### Instruction
Can you arrange the lines below, from the line containing "The image size" through the line containing "pyautogui.click(x=1370, y=115)", as a Markdown table with the columns Row and Line, skipping blank lines and leaving out the pictures?

BEGIN Records supplied

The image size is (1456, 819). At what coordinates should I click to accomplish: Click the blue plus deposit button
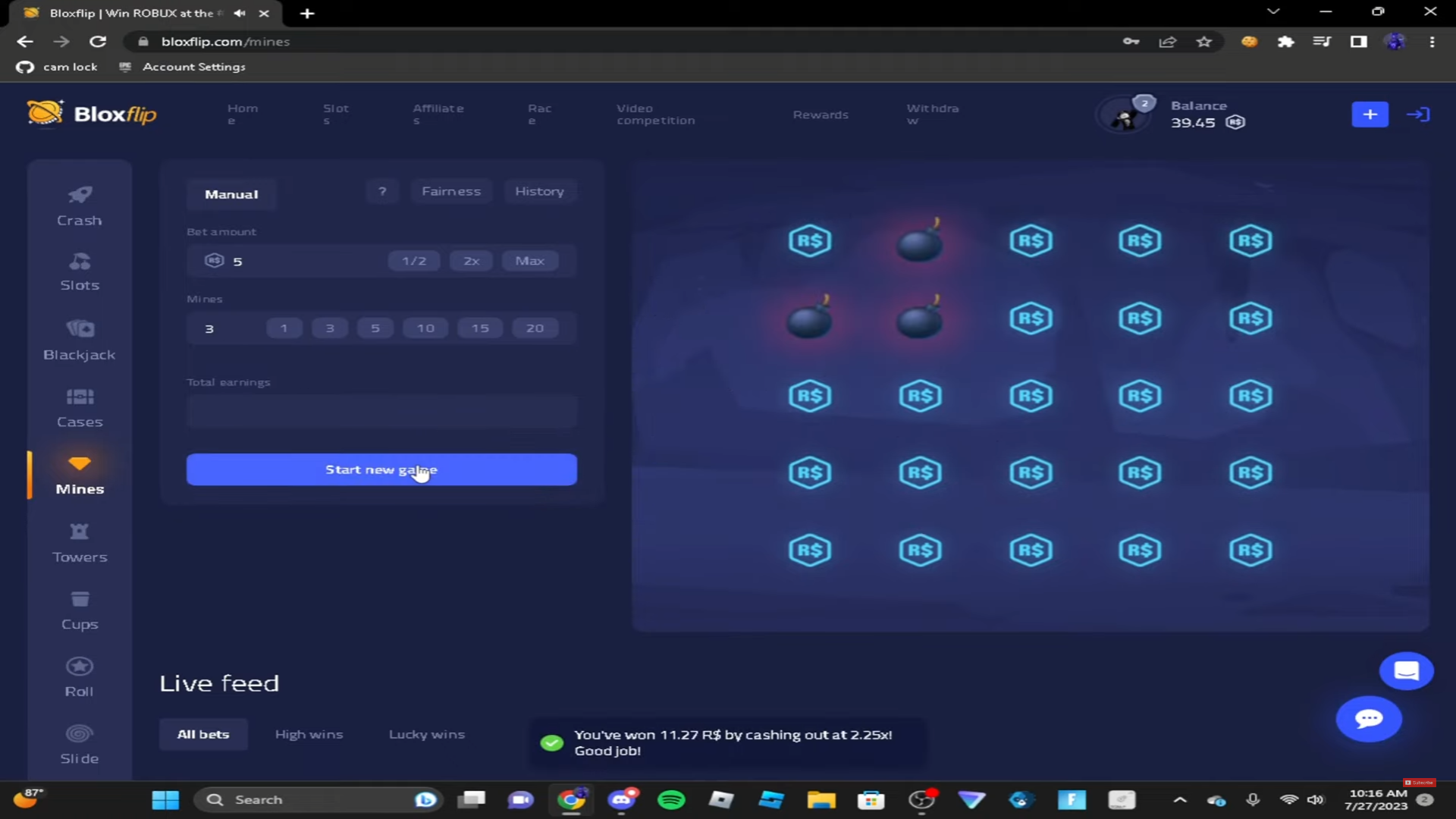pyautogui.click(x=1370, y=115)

END Records supplied
BEGIN Records supplied

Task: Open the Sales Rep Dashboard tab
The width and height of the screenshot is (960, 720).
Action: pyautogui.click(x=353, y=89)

END Records supplied
BEGIN Records supplied

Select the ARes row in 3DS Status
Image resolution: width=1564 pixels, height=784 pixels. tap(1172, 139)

END Records supplied

### Worked solution
| Row | Line |
|---|---|
| 1 | The image size is (1456, 819). At what coordinates should I click to accomplish: Click the blue plus deposit button |
| 2 | pyautogui.click(x=1370, y=115) |